Comme chef de la communauté il s’en faisait respecter s’il la respectait. Les droits communautaires étaient multiples et les paysans y tenaient comme à la prunelle de leurs yeux, car ils avaient clairement conscience que la terre était à eux.
Toute l’influence des Lumières consistera à saper cette tradition et à la remplacer par l’individualisme, qui portera le joli nom de « liberté ».
Ce sera la liberté de clore ses champs, donc de les soustraire aux usages communs comme la vaine pâture ; la liberté d’aliéner les communaux et enfin et surtout la liberté de vendre ses produits au plus offrant au lieu de les apporter au marché. Cette liberté plongera la paysannerie dans la pauvreté au milieu de l’abondance.

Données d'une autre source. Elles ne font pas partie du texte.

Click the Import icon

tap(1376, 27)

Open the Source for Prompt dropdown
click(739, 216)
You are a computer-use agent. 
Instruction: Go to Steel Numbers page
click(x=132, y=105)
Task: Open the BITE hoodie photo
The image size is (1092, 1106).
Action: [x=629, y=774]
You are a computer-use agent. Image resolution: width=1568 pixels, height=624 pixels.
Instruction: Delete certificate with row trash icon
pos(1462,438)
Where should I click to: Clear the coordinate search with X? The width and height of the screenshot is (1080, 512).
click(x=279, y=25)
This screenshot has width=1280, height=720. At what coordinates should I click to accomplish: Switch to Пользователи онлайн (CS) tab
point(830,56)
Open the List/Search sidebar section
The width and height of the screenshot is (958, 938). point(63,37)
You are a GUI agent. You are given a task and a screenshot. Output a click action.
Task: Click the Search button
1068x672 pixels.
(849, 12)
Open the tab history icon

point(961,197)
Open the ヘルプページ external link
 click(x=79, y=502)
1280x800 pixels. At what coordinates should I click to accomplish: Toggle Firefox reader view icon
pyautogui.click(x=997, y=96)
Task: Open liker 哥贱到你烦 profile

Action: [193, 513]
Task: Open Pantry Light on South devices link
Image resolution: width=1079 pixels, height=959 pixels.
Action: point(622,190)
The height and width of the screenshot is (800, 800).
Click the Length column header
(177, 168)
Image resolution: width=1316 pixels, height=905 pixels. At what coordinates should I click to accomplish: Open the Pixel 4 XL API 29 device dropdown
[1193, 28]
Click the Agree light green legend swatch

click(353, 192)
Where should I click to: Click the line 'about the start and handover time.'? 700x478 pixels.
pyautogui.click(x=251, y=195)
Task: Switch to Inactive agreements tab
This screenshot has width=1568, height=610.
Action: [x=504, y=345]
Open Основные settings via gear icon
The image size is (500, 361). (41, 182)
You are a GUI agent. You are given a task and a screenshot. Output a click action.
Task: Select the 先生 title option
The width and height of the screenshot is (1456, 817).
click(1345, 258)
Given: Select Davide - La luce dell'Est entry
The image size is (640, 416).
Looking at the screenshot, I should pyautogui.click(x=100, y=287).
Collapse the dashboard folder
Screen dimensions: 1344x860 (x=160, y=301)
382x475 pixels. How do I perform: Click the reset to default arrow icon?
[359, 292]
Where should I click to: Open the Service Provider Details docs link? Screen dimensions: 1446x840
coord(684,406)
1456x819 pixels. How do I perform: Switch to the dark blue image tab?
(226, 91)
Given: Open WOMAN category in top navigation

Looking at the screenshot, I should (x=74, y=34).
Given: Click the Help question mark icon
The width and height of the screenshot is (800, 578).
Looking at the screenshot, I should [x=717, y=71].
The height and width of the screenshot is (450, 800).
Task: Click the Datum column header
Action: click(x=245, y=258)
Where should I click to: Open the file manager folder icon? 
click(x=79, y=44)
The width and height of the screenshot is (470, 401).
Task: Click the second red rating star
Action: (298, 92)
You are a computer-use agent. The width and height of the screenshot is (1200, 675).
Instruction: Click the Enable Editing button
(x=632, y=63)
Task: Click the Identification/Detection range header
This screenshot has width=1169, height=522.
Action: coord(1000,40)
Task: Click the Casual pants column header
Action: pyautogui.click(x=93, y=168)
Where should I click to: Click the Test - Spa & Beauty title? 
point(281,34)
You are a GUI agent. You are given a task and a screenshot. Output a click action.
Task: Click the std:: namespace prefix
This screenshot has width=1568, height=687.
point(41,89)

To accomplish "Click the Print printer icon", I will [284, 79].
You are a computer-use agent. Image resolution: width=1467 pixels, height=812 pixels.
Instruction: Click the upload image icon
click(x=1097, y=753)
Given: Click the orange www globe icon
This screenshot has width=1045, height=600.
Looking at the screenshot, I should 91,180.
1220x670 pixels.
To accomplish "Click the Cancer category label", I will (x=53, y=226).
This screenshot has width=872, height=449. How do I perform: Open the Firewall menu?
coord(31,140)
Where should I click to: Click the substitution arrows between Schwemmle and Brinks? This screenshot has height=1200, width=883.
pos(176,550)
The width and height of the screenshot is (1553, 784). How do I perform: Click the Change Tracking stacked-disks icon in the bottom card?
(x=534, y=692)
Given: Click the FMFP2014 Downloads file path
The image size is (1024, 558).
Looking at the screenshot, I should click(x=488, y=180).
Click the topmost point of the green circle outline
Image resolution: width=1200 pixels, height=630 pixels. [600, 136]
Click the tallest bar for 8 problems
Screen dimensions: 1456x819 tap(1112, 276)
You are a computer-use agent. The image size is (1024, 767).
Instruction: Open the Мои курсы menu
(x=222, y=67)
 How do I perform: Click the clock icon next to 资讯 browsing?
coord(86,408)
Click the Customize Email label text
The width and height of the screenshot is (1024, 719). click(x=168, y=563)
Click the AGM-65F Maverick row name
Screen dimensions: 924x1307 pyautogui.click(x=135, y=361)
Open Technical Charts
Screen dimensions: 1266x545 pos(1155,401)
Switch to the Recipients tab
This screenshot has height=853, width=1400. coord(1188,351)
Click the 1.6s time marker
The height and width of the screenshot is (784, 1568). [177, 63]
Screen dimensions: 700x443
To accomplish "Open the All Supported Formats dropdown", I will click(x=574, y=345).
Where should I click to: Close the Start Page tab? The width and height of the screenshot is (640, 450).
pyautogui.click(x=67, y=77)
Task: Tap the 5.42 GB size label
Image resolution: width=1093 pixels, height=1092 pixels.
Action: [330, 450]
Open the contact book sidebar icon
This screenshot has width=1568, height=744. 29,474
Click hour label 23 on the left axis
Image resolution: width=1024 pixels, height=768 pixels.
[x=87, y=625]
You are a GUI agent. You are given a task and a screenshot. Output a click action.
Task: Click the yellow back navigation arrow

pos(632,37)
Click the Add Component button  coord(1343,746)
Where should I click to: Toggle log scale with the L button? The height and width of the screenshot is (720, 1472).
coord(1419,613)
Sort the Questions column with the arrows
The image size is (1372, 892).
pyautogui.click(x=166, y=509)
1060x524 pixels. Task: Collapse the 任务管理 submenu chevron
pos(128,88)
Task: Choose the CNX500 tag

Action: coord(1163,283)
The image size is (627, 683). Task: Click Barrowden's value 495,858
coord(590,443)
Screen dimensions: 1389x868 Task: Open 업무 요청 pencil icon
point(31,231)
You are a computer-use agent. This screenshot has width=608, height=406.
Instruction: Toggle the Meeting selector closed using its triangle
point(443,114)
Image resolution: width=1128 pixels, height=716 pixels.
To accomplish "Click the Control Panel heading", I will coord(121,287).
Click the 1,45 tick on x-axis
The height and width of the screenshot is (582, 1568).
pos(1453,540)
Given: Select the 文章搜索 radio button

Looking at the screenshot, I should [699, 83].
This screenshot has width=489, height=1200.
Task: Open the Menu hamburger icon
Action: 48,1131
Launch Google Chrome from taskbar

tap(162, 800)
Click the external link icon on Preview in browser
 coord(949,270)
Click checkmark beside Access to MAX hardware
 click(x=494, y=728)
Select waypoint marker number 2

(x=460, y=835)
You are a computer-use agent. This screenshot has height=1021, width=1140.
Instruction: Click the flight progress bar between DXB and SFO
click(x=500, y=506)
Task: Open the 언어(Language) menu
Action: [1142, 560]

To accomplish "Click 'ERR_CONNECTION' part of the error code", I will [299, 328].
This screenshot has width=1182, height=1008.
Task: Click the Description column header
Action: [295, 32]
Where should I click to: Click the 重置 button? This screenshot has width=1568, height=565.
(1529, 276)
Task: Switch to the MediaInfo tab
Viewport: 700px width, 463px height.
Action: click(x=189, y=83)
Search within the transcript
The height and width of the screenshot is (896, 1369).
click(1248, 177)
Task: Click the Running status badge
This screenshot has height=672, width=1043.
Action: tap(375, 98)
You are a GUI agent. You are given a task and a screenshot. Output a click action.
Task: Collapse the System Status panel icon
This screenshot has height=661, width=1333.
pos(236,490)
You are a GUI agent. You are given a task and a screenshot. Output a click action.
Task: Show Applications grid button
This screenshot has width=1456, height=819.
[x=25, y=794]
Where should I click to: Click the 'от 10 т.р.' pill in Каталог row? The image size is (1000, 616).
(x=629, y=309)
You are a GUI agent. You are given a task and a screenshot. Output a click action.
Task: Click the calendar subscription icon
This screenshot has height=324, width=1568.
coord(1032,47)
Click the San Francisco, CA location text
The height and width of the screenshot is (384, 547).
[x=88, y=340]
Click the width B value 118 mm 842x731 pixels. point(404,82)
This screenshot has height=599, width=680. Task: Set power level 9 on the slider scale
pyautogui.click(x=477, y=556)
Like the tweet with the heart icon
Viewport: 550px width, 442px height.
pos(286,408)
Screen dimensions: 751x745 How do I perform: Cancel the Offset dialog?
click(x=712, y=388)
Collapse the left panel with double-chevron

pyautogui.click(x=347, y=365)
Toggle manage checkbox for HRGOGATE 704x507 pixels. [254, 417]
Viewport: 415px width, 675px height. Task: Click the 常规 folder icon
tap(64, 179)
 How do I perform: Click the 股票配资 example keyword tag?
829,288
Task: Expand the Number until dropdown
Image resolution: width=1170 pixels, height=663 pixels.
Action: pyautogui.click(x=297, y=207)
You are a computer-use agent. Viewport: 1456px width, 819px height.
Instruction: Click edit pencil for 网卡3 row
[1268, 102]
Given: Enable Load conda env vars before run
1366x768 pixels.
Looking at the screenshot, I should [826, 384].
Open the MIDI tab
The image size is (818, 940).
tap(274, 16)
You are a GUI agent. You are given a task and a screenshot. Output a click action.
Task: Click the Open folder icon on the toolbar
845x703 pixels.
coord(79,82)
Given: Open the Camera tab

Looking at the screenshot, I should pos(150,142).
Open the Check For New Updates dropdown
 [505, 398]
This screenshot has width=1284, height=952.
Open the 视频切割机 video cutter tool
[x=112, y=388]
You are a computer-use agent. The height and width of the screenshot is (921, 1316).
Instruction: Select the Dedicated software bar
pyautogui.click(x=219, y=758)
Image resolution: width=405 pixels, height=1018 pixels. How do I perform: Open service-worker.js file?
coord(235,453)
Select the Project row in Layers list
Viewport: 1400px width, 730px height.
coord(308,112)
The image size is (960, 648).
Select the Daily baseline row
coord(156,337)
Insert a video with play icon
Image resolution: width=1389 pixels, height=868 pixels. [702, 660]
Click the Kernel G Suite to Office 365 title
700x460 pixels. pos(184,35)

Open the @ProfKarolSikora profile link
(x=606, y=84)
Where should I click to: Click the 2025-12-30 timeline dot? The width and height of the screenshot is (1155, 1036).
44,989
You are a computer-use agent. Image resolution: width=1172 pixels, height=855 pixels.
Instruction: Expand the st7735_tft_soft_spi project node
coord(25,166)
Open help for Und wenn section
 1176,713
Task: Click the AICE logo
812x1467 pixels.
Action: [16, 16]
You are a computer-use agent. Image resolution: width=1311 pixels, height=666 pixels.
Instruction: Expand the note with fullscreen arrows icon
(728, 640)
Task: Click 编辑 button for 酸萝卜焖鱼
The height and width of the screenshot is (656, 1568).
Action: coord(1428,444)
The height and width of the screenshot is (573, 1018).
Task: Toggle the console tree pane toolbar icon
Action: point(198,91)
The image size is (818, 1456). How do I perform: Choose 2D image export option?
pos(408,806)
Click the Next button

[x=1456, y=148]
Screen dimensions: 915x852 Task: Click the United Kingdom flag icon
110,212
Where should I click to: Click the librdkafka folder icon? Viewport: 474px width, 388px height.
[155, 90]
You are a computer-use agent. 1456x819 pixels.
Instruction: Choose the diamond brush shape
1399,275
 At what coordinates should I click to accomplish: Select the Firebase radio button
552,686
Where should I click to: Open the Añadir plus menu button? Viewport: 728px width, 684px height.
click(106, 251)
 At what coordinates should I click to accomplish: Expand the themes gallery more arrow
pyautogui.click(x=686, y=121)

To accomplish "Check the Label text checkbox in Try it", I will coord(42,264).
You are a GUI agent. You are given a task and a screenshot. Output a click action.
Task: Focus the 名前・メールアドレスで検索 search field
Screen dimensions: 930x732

A la veille de la révolution, le paysan aura perdu 80 % de son pouvoir d’achat en un demi-siècle. Toutes les calamités qu’il a connues dans l’Histoire avaient pour cause les guerres : là ce fut l’horreur en temps de paix : le paysan n’avait plus de terres disponibles, il n’avait plus d’argent, plus de bétail, il avait froid et il avait faim.
On aura beau jeu de dire que c’est l’ancien système qui en était responsable, alors qu’il s’agissait du nouveau.
La communauté se gère elle-même.
Nous sommes dimanche, à la sortie de la messe à laquelle tout le monde se rend, ainsi fait-on au royaume de France.
Tout le monde est en habit de fête. Femmes et enfants rejoignent les domiciles tandis que les hommes s’assemblent autour de l’arbre, debout ou assis sur des murettes.
Ils vont délibérer, puis voter les décisions qui les concernent. Les hommes sont là comme chefs de famille. Une veuve devenue chef de famille sera présente : elle délibèrera et votera comme les autres. On peut également être électeur célibataire si on est inscrit sur le rôle de taille : si on paye des impôts, c’est signe qu’on ne fait plus partie du foyer paternel.
Tout le monde doit être là : l’assemblée a été annoncée de maison et de porte en porte, au son du tambour, et le curé l’a annoncée au prône
La réunion doit se faire dans un lieu accessible à tous, en plein air autant qu’il est possible.
Si le temps ne le permet pas, on se réunira dans l’école, dans la halle ou même dans l’église. Certaines ont des porches qui peuvent servir d’abri le cas échéant : l’église paroissiale est une véritable maison commune.
Il faut être au moins dix pour que la délibération soit valide. Au-dessous de dix, on est une réunion de particuliers et on ne peut nommer un procureur. S’il s’agit de voter un emprunt, il faudra au moins les deux tiers des habitants.